Author

Zoë Turner

Published

April 23, 2020

This blog was originally a vignette for the NHSRdatasets package that I wrote when I had only been using R for about a year and I found myself contributing to a package! I produced this vignette which detailed all the laborious steps I took to take the wide data sets for provisionally recorded deaths up to 2019 and made them long form.

I had been using these spreadsheets regularly for a mortality report in the Trust I worked in, but this data became incredibly important from 2020 (as well as changed format yet again) and so I’m sure there are better way to clean it and would be much easier to find than it was back before 2020. For the sake of transparency and showing how code changes over time I’m going to share it in its original state here and perhaps it can be its own training challenge as you free to improve or correct things that inevitably go out of date.
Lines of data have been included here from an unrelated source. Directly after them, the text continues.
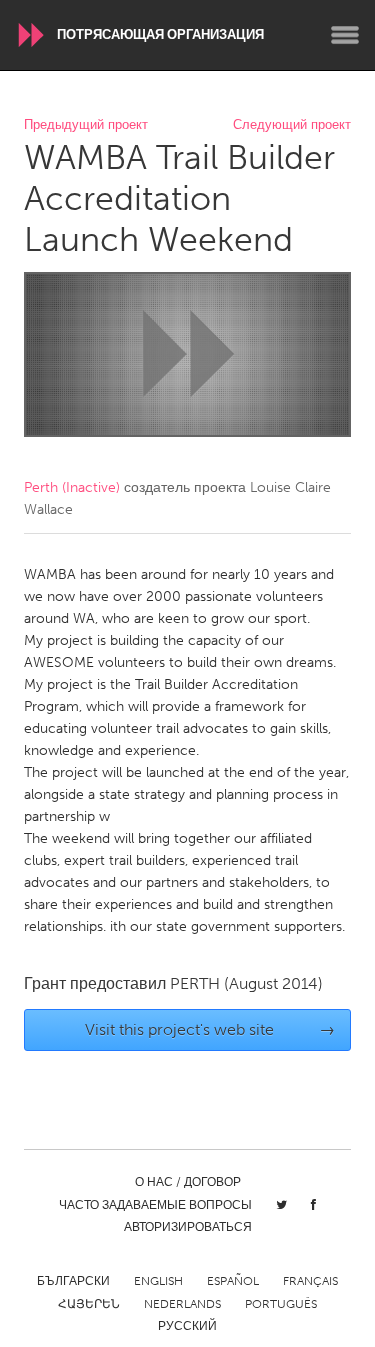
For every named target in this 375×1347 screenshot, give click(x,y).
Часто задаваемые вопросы (155, 1205)
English (158, 1281)
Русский (187, 1326)
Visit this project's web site (210, 1029)
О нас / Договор (188, 1182)
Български (73, 1281)
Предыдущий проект (86, 125)
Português (281, 1304)
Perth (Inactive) (72, 487)
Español (233, 1281)
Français (310, 1281)
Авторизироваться (188, 1227)
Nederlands (182, 1304)
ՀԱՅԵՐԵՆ (89, 1304)
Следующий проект (292, 125)
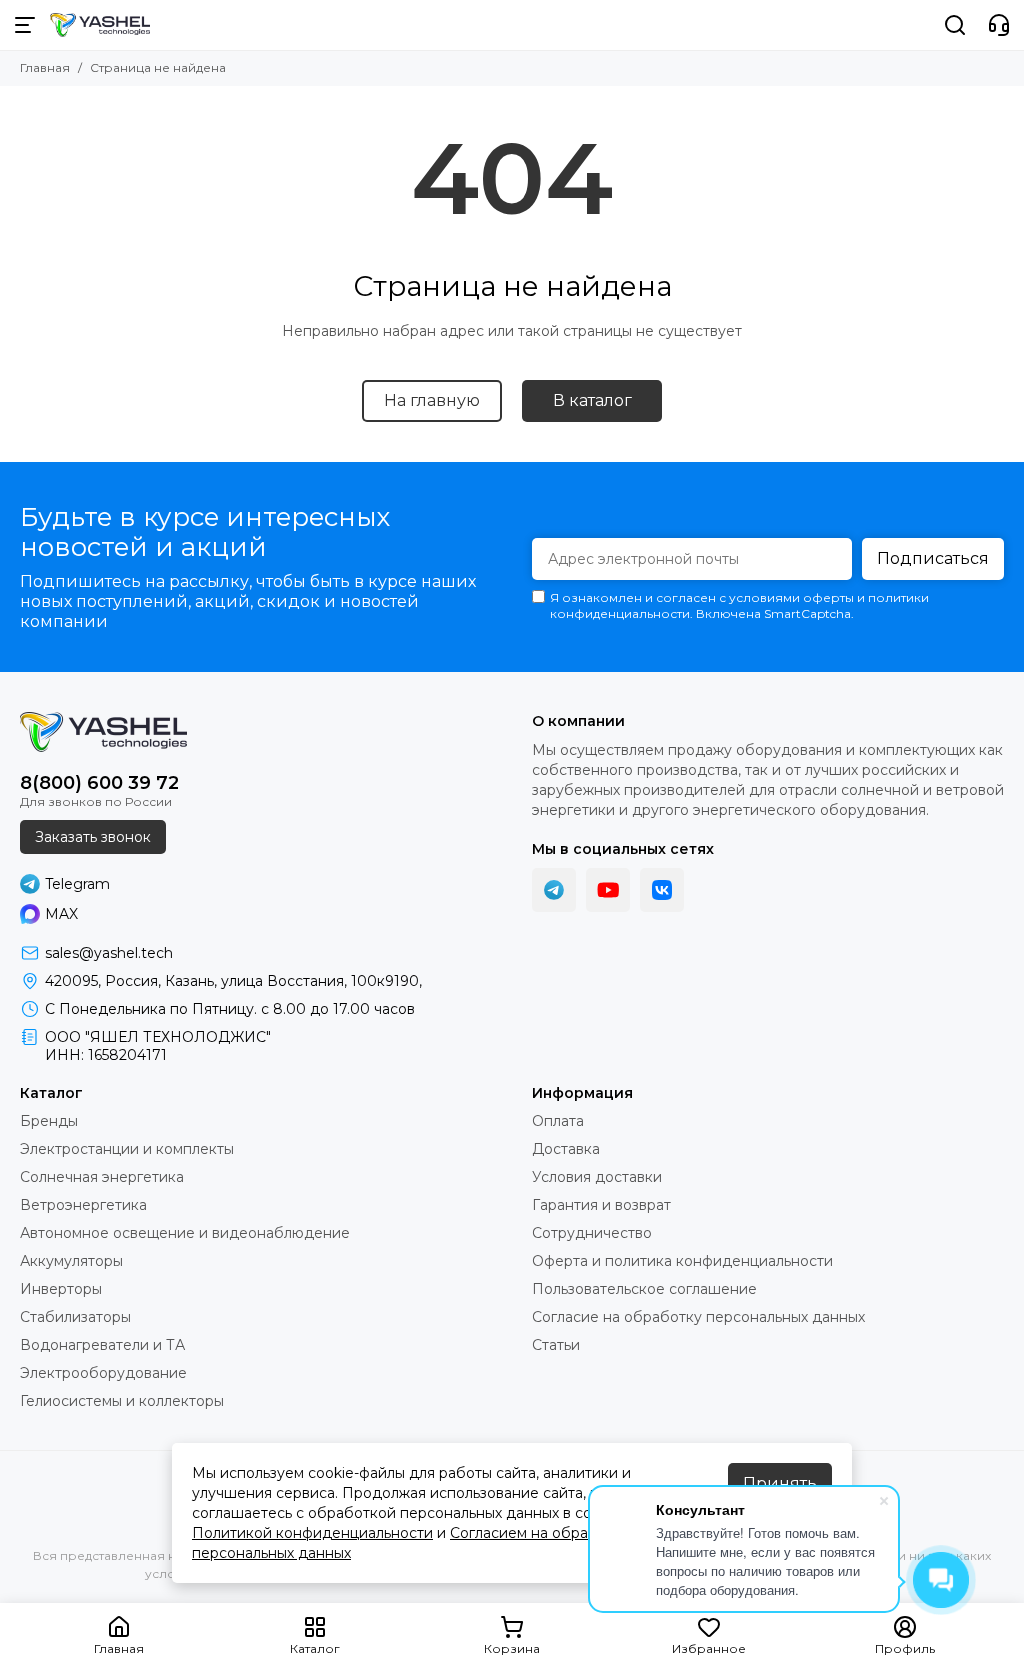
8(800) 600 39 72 (99, 783)
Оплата (558, 1121)
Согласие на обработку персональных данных (698, 1317)
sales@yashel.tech (109, 953)
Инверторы (61, 1289)
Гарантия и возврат (601, 1205)
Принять (780, 1483)
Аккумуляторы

The data output stored in NHSRdatasets won’t be changed and instead will have vignettes built to use the data and help explain and explore it.

The original vignette

This vignette details why and how the ons_mortality dataset was created.

The data were pulled together from the weekly xls spreadsheets provided by the Office of National Statistics (ONS) from 2010 to 2019 for training purposes and is a static data set.

Data is released every Friday and includes provisionally registered deaths for England and Wales for:

  • Total, all deaths
  • regions of usual residence
  • age bands (persons and for males/females)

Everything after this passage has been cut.